Now to wait for the House and my school district.

Combat pay

Taking a break from my trip report to talk about a news story that appeared in the Orlando Sentinel back in May:

Carver Middle School is an F rated school in the middle of the Pine Hills neighborhood, located west of Orlando, in Orange County. This school’s students tested in the lowest 3 percent of all students nationwide. In order to correct this, Orange county is attempting to lure the best teachers in the state to the school by offering an extra $20,000 a year to teachers willing to work there.

The problem is that the school is in a crime ridden, poverty stricken neighborhood. I have blogged about Pine Hills and its surrounding neighborhoods before. More than once. The school is 91% black, 6% Hispanic of any race, and less than 1% white. Seventy percent of the students receive free or reduced lunch.

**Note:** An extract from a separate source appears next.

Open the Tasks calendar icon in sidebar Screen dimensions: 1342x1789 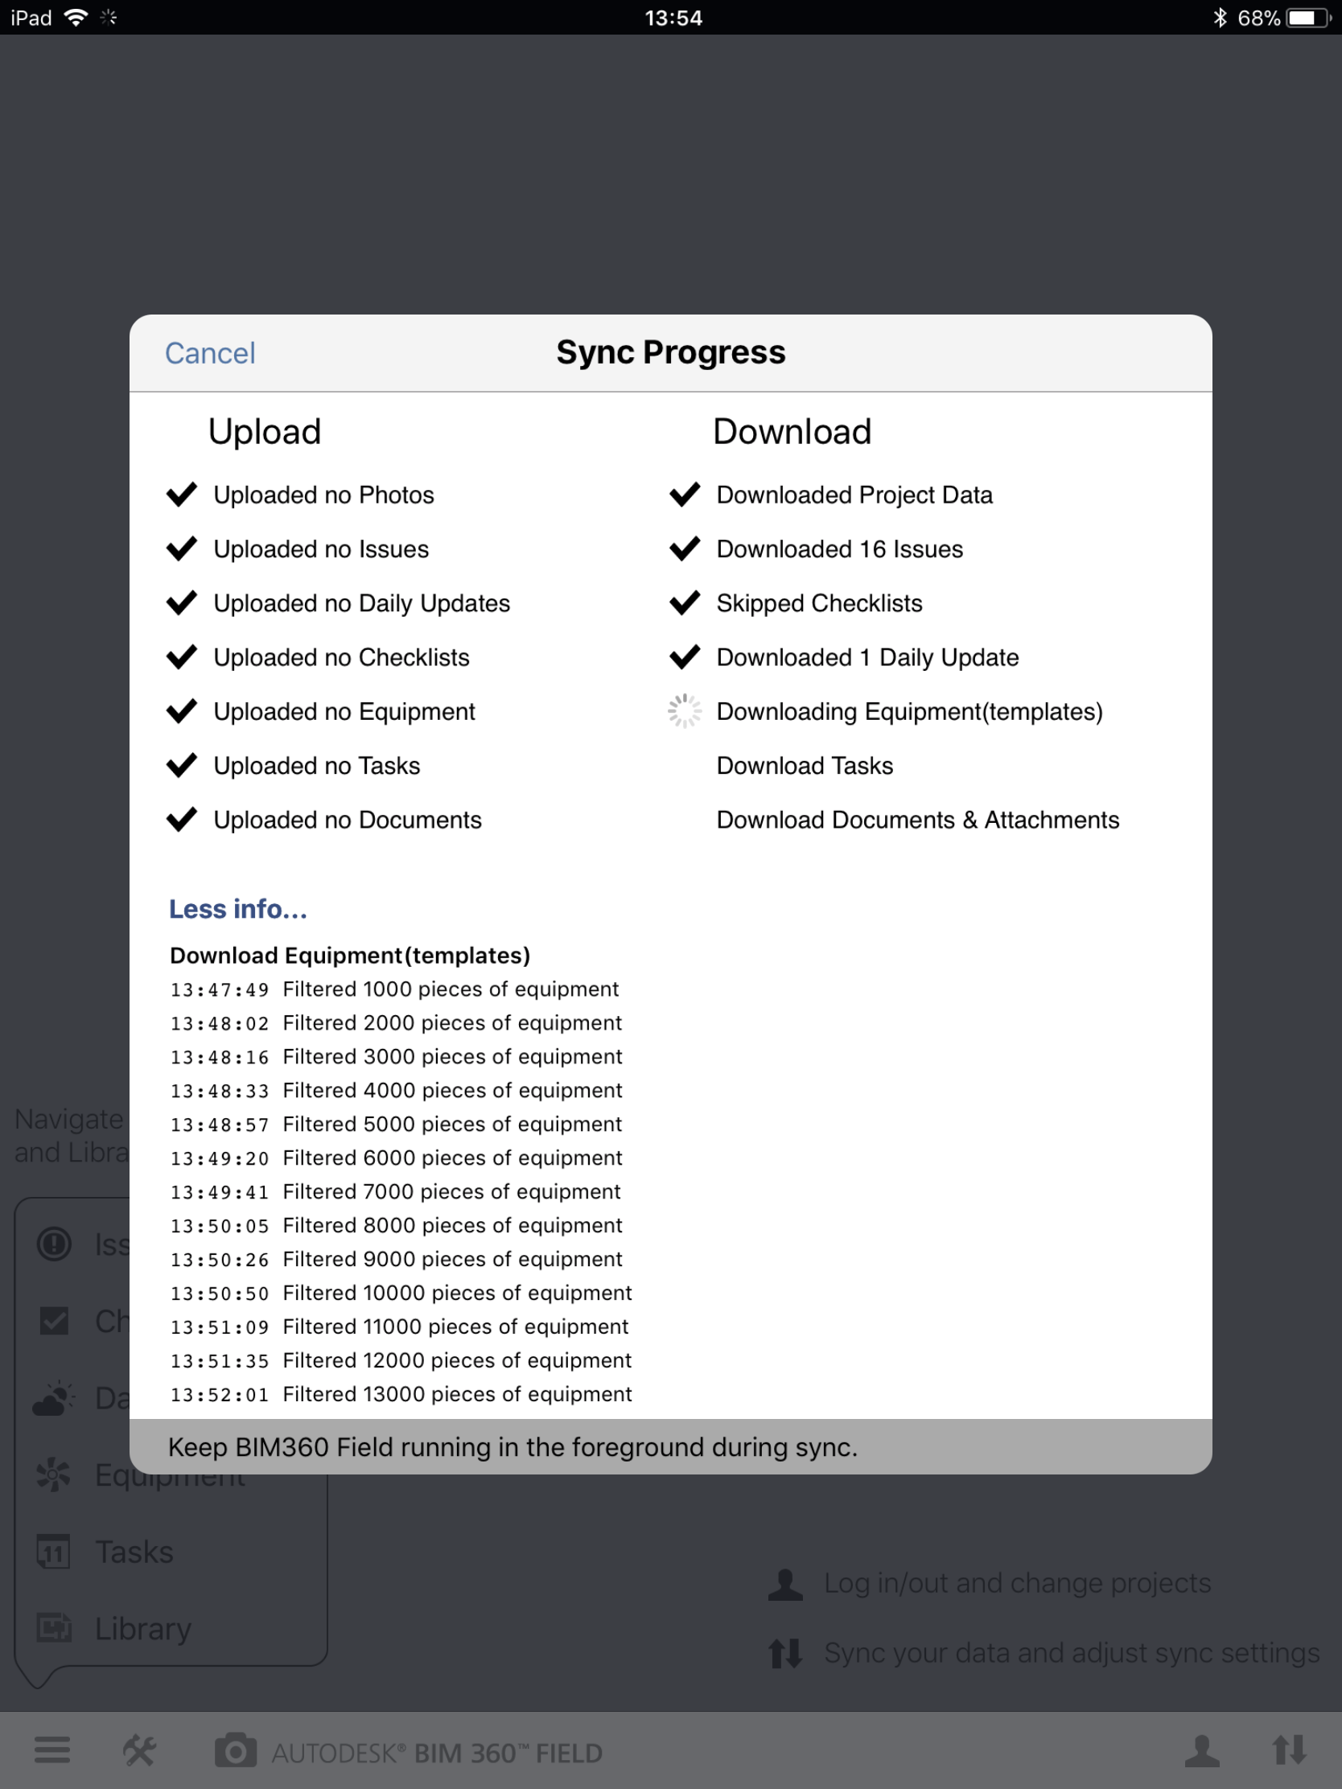[53, 1550]
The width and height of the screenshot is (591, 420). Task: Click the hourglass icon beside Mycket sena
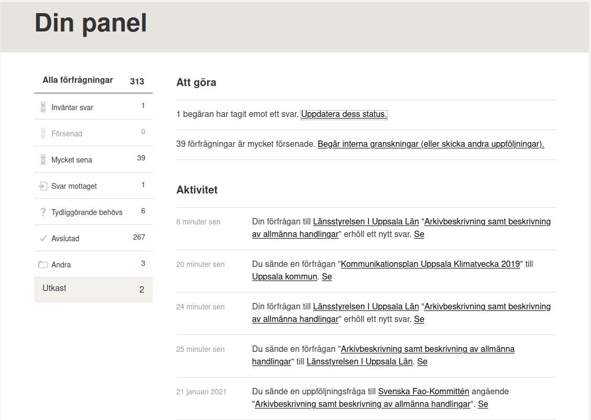point(43,159)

Both the violent and non-violent crime rates in Pine Hills are double the national average. Police officers are shot and killed in the area of this school often enough that several streets in the area are named for fallen officers, and shootings happen there nearly every night. The local government repeatedly dumps millions of dollars into this blighted area in an attempt to “clean up” the crime problem, to no avail.

Currently, the teachers there are inexperienced first or second year teachers who transfer away at first opportunity. Teacher pay is tied to student performance, and combined with the crime in the neighborhood, teachers avoid the area like the plague.

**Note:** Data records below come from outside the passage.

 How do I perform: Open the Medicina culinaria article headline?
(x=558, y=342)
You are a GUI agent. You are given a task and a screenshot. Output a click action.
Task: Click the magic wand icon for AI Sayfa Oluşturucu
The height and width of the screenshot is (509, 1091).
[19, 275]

Any teacher who accepts a job at this school is placing his or her life in jeopardy. A $20,000 bonus is not worth it, in my opinion. The plan likely will not work and be a waste of money, anyway. You cannot, no matter how good of a teacher you are, teach a student who does not want to learn. The crime problems need to be addressed, the gangs eliminated, the drugs under control, before you can convince the students to give up the thug lifestyle and learn.

Cops are a money maker

In the year 2000, my car was burglarized. The police knew who did it. They got his identity from the fingerprints. They told me that he would not likely face charges, because the police department did not have the resources to deal with “minor” crimes like auto burglary.

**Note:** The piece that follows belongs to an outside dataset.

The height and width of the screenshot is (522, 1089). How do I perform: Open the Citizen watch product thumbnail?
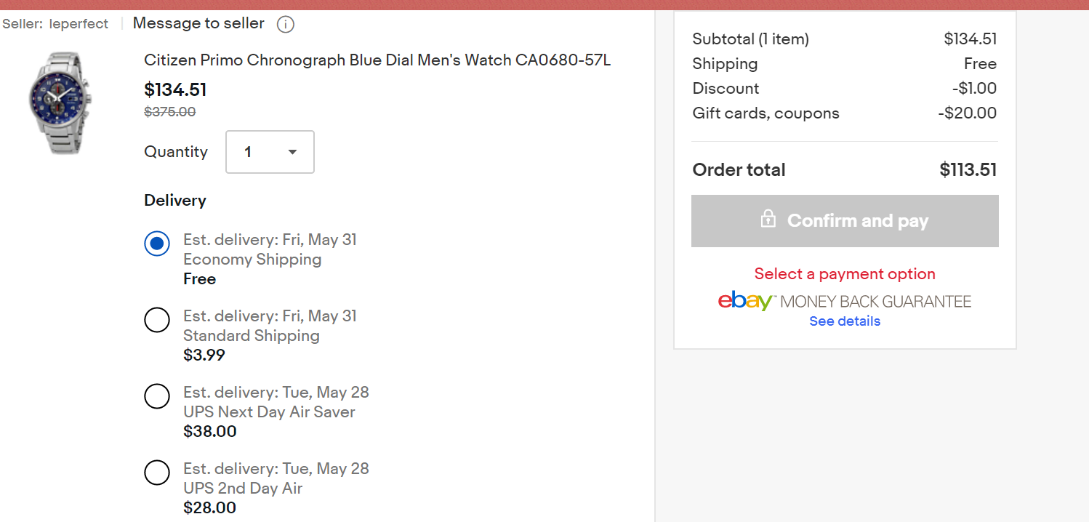click(58, 103)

In the year 2005, someone stole a check from my mailbox, forged my signature on it, and deposited it into their checking account. I got a copy of the check, and sure enough, there was the name and signature of the miscreant. The police again told me that they didn’t have the resources to pursue the criminal.

On the way home, I passed 5 cops writing traffic tickets. I lost a total of about $900 from those two crimes. I have lost more than that from the five traffic tickets I have received in my life.

The police write over 40 million traffic tickets a year in the US. The average officer writes $300,000 a year in traffic tickets. It is a $6 billion a year industry. The city of Atlanta has even admitted that police raises and pensions depend on how much revenue is brought in by traffic citations. So even though there may be no quota per se, you can bet that the police have a real motivation to write questionable tickets. The Atlanta police union admits to using traffic tickets to fund a raise for Atlanta cops.

Warning people of speed traps ahead has been ruled as protected speech, and has also been ruled as interfering with police business by the Seventh circuit. In that same decision, it also ruled that using traffic fines to generate revenue is legitimate police business, and interfering with that is a crime.

Florida, the state where I reside, makes $100 million a year from traffic tickets, and that doesn’t include the amount collected by state and county government from their share of those 4 million traffic citations. Hillsboro county got another $36 million. St Petersburg, a city within that county, got another $500 thousand. Hillsboro is only one of 67 Florida counties.  There are only 15 million adults in Florida, meaning that one in four Florida drivers get a ticket each year.

The police are revenue generators, and are being used to squash political groups. They no longer are here to protect and serve the public.